### INSTRUCTIONS FOR THE TASK
What you return must be every line below that includes the word "will".

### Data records
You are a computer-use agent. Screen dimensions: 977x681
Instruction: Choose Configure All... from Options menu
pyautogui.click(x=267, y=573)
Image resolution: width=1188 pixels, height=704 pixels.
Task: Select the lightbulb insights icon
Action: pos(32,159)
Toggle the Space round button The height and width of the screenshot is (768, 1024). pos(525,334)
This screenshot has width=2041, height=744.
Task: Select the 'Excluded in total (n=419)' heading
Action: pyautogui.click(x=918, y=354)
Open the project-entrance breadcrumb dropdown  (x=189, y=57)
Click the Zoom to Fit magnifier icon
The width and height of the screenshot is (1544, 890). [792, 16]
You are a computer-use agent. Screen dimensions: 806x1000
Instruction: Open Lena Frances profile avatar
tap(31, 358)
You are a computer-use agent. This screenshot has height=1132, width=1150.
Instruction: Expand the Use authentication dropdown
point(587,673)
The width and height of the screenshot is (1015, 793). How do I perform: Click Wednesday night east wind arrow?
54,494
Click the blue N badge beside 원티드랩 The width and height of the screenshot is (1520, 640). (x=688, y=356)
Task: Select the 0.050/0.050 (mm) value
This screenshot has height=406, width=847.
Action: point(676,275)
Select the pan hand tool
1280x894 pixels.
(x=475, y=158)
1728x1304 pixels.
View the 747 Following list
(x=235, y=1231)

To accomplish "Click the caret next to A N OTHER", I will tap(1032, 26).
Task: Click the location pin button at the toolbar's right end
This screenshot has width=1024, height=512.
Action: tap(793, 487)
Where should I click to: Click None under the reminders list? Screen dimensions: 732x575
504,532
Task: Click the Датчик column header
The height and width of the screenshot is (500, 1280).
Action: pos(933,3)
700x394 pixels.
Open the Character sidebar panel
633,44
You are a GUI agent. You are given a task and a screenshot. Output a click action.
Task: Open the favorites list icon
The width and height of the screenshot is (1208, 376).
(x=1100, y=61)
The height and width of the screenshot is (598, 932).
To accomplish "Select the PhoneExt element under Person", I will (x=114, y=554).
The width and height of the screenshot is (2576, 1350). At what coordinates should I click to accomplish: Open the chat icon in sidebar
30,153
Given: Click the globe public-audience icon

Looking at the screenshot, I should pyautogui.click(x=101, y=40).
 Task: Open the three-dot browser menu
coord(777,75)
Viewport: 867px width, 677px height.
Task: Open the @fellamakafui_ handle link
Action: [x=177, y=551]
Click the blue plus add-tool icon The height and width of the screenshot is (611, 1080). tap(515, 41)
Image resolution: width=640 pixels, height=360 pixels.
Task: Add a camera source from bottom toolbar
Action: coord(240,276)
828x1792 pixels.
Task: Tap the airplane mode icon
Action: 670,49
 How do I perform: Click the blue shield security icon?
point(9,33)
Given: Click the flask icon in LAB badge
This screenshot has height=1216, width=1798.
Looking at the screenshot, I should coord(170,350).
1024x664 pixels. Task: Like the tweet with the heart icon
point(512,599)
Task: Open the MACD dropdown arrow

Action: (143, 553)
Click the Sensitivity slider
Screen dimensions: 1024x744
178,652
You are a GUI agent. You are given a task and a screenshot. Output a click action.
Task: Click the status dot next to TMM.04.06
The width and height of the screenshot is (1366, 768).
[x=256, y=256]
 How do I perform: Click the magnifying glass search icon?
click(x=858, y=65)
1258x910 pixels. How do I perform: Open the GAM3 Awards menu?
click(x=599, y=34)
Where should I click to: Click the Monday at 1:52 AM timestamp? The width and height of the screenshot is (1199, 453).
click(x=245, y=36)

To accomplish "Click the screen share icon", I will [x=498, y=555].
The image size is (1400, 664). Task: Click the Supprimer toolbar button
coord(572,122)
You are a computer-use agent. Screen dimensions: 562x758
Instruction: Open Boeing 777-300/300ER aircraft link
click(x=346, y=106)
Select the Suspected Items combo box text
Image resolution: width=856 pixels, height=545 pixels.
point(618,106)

### EXPECTED OUTPUT
To accomplish "Click the caret next to A N OTHER", I will tap(1032, 26).
To accomplish "Select the PhoneExt element under Person", I will (x=114, y=554).
To accomplish "Click the screen share icon", I will [x=498, y=555].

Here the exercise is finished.